# Week 14: More NP-Completeness

In [1]:
from tock import *

## Tuesday

### The vertex cover problem

<div class="alert alert-info">
    <p><b>Read</b> pages 312-313.</p>
    <p><b>Watch</b> <a href="https://notredame.hosted.panopto.com/Panopto/Pages/Viewer.aspx?id=49fca1e9-0311-4bdc-bc5f-ac6a010a4f1e">W14E1: Vertex Cover</a>.</p>
</div>

If $G$ is a graph, a *vertex cover* of $G$ is a subset $C$ of nodes such that every edge in $G$ touches a node in $C$. For example, in the graph

![image.png](attachment:image.png)

{1,3} and {3,4} are both vertex covers of size 2.

The vertex cover problem is to decide, given $G$ and a number $k$, whether $G$ has a vertex cover of size $k$. More formally, VERTEX-COVER is the set of pairs $\langle G, k\rangle$ where $G$ is a graph and there is a subset $C$ of $k$ nodes such that every edge in $G$ touches a node in $C$. 

Proof that VERTEX-COVER is in NP: If $G$ has $|V|$ nodes and is stored as an adjacency matrix, the size of the input is $n \in O(|V|^2 + \log k)$. We can check whether a subset $C$ is a vertex cover by looping over all $(u, v)$, and if $(u, v)$ is an edge of $G$, check that either $u$ or $v$ belongs to $C$. This takes $O(|V|^2) \leq O(n)$ time.

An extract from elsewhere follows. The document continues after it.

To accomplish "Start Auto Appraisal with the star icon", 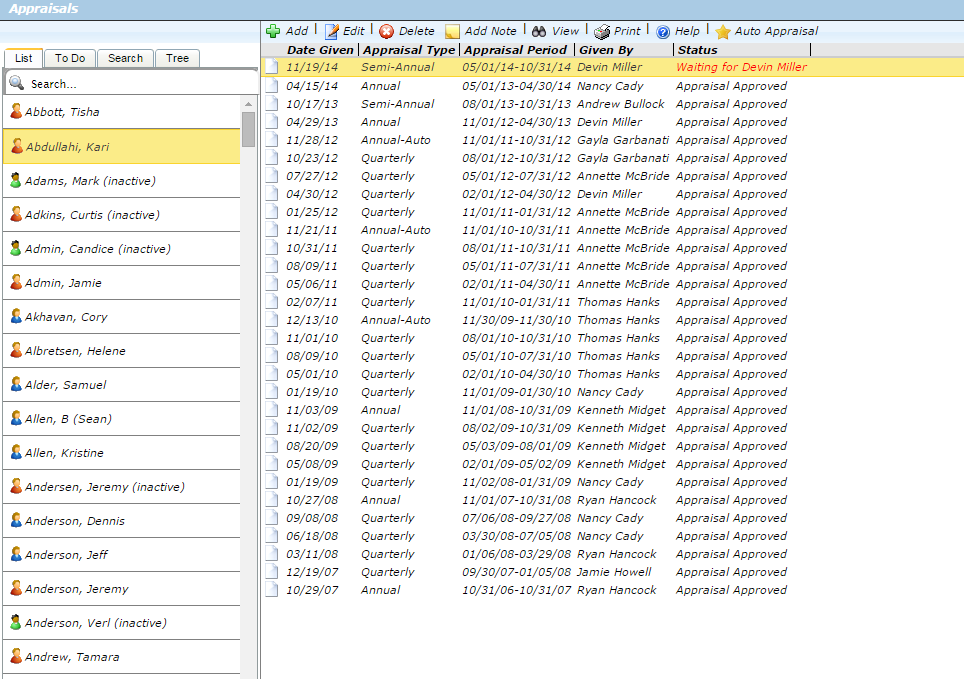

Proof that VERTEX-COVER is NP-hard: By reduction from 3SAT. We need to show how to convert a formula $\phi$ into a pair $\langle G, k\rangle$.

> Interior monologue:
> 
> Initially VERTEX-COVER seems very similar to CLIQUE; they have the same type of input (a graph $G$ and number $k$) and same type of certificate (a set of $k$ nodes). We can brainstorm possible reductions as before, and discard some of them immediately for the same reasons as before. The two viable ideas are:
>
> - For each variable $x$, create a node for $x$ and its negation $\neg x$. If $x$ is true, put node $x$ in $C$; if $x$ is false, put node $\neg x$ in $C$.
>
> - For each literal, create a node. If a literal is lucky, put its node in $C$.

> Let's think about the first idea. If we put an edge between $x$ and $\neg x$, we can ensure that, for each variable $x$, at least one node ($x$ or $\neg x$) belongs to $C$. And we can make it exactly one if we set $k = l$.
>
> ![image.png](attachment:image.png)

For each variable $x_i$, create a variable gadget containing a node for $x_i$ and a node for $\neg x_i$, and connect the two nodes with an edge.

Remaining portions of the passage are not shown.